A experiência conjugal inspirou os profetas. Quando o povo de Deus era infiel a Deus indo atrás de outros deuses, ele era comparado a uma prostituta, e a aliança do casamento era descrita como quebrada. Por outro lado, quando o povo de Deus era fiel a Deus, a aliança do casamento era celebrada, e Israel, ou a igreja, era comparada a uma linda noiva.
Ezequiel
Em Ezequiel 16, temos a mais longa alegoria de toda a Bíblia. A prostituição é a metáfora mais frequente nesta alegoria e, através dela, a infidelidade de Jerusalém ao Senhor é comparada à imoralidade de uma prostituta. A figura da prostituta, espiritualmente falando, é recorrentemente usada no Antigo Testamento para se referir à prática de Israel de seguir a outros deuses. Palavras como prostituição, promiscuidade, lascívia, depravação, imoralidade, são usadas muitas vezes neste capítulo para descrever a falta de fidelidade de Judá a Deus.
A história de Jerusalém, narrada como um conto figurativo de uma menina que nasce e cresce até a maturidade, é apresentada para expor os pecados de Israel. Esta menina não havia nascido em uma família carinhosa normal; não havia recebido os cuidados que um recém nascido obtinha no antigo Oriente Médio (v. 3-5). Cortar o cordão umbilical, a lavagem com água, esfregar com sal, envolvimento com panos – eram práticas de parteiras palestinas que têm sido observadas entre os camponeses árabes modernos.
Depois de estabelecer a Sua aliança, o Senhor transformou Jerusalém de uma existência marginalizada a uma propriedade real (banhada, vestida, adornada, v. 9-11), apta a ser uma rainha (v. 13). A fama de Jerusalém se espalhou entre as nações, o que aponta para o esplêndido reinado de Israel na época de Salomão. Entretanto, confiou em sua formosura e se entregou à imoralidade espiritual (v. 15-59), a ponto de se tornar mais depravada que Sodoma e Samaria (v. 46-48).
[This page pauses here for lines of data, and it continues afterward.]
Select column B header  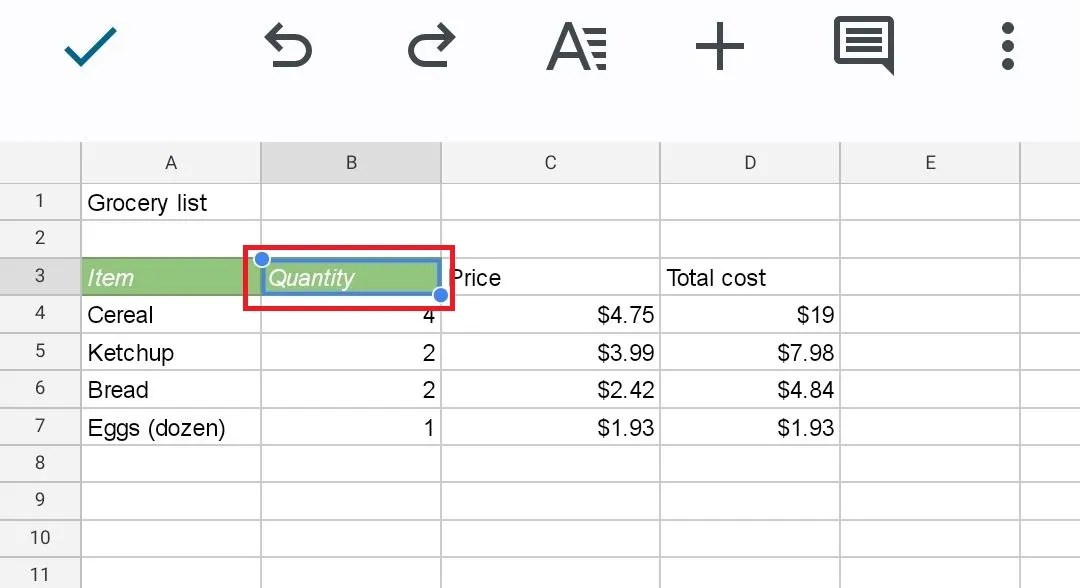click(x=351, y=162)
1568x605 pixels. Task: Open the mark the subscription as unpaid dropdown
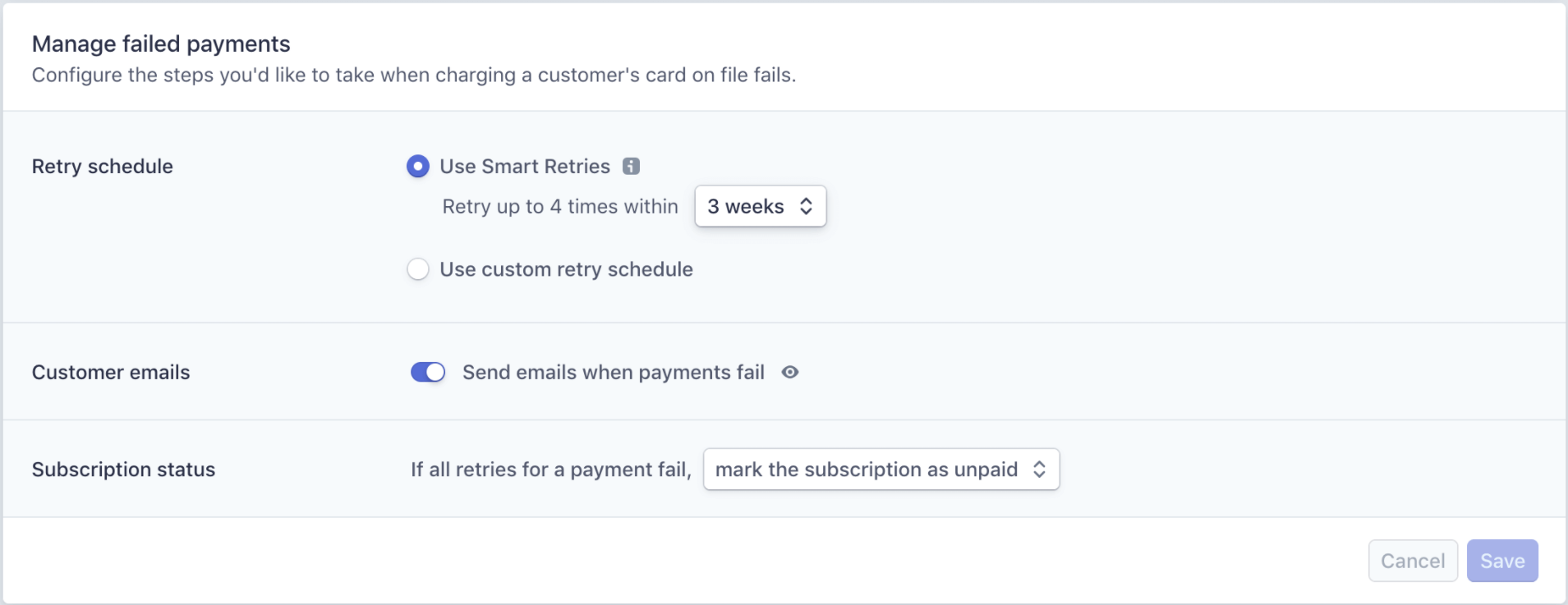pyautogui.click(x=881, y=469)
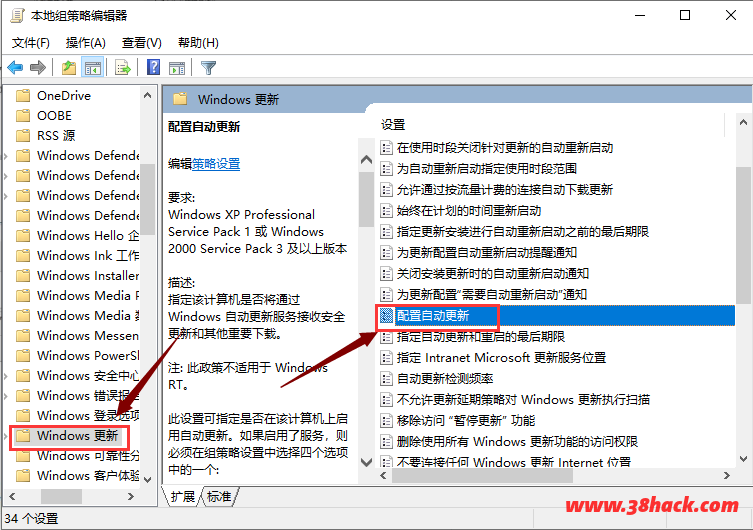753x530 pixels.
Task: Expand the Windows 安全中心 tree node arrow
Action: point(7,376)
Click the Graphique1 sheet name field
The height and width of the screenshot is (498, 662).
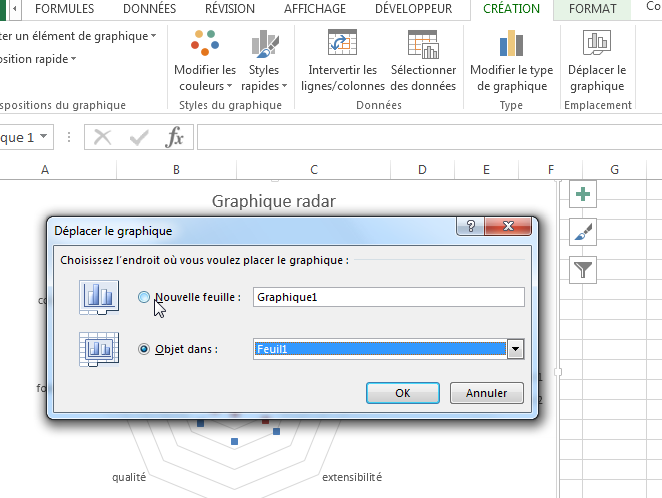pos(388,297)
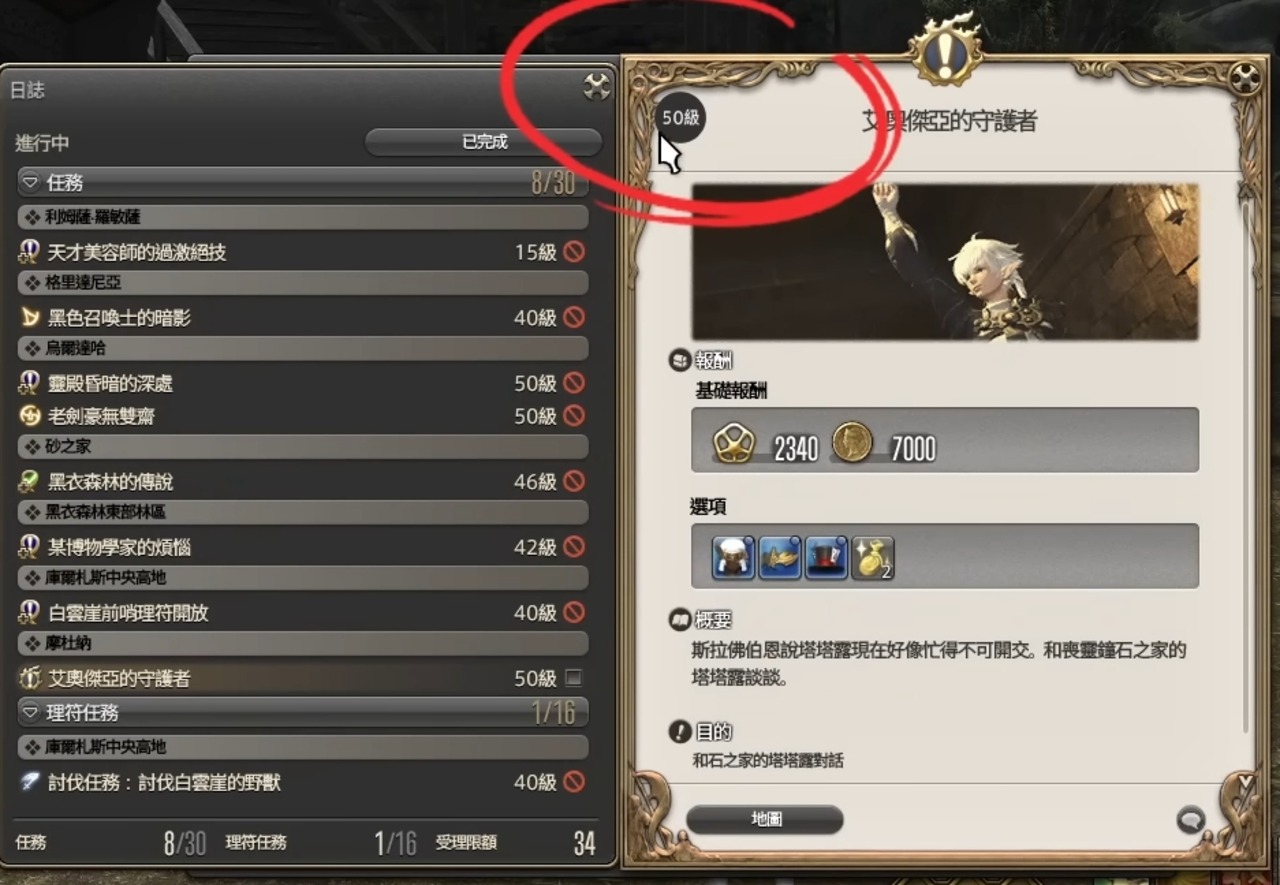This screenshot has width=1280, height=885.
Task: Collapse the 任務 section header
Action: pos(303,183)
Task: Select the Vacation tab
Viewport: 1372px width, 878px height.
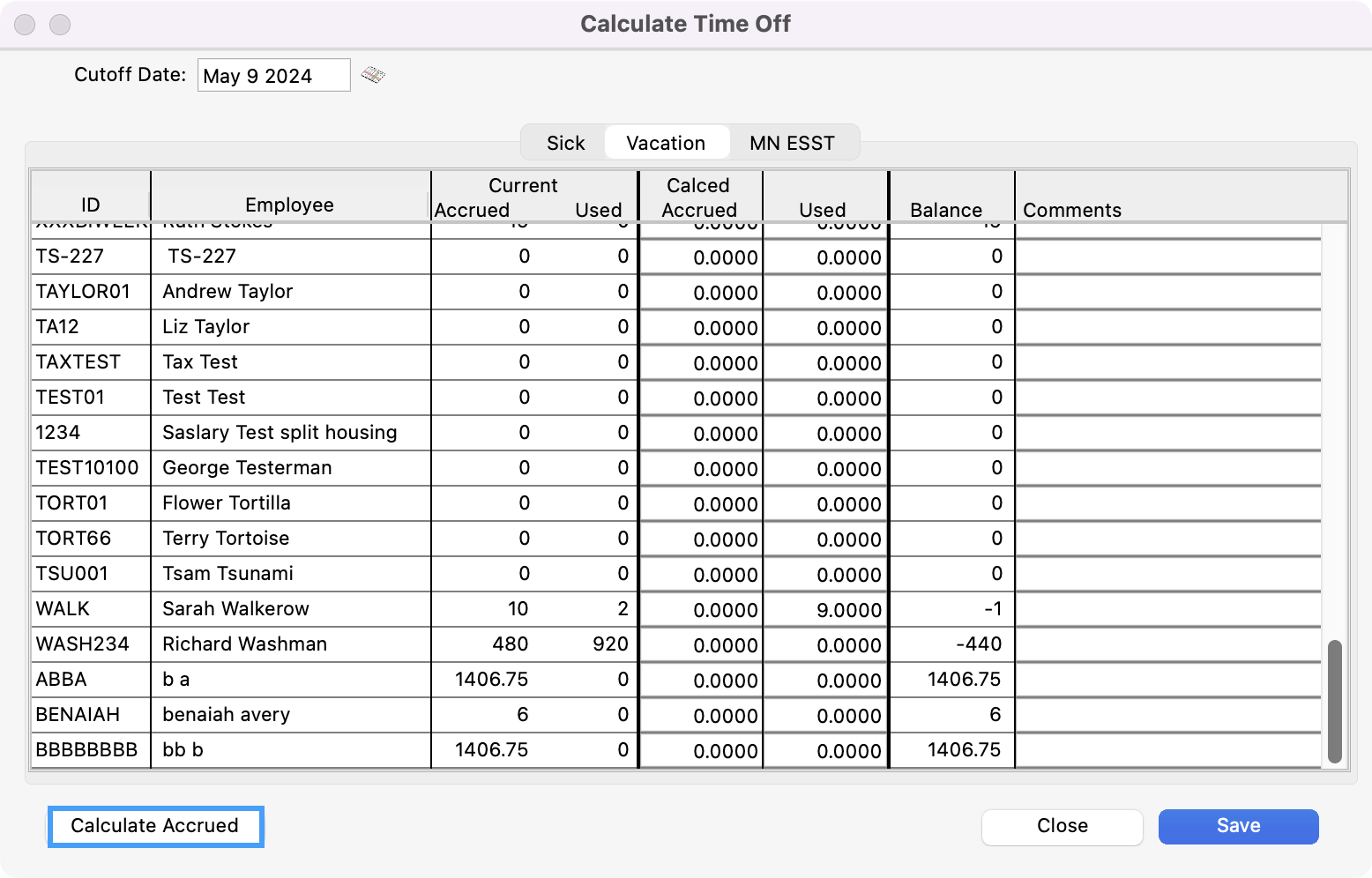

Por incrível que pareça, apesar da longa história de maldade de Jerusalém, a alegoria deixa claro que Deus não a rejeitará para sempre (v. 60-63). Seu cativeiro vai acabar e Deus vai honrar sua antiga promessa de restabelecer a Sua aliança com ela, torná-la pura novamente, protegê-la e elevá-la. Israel será perdoado e declarado justo novamente.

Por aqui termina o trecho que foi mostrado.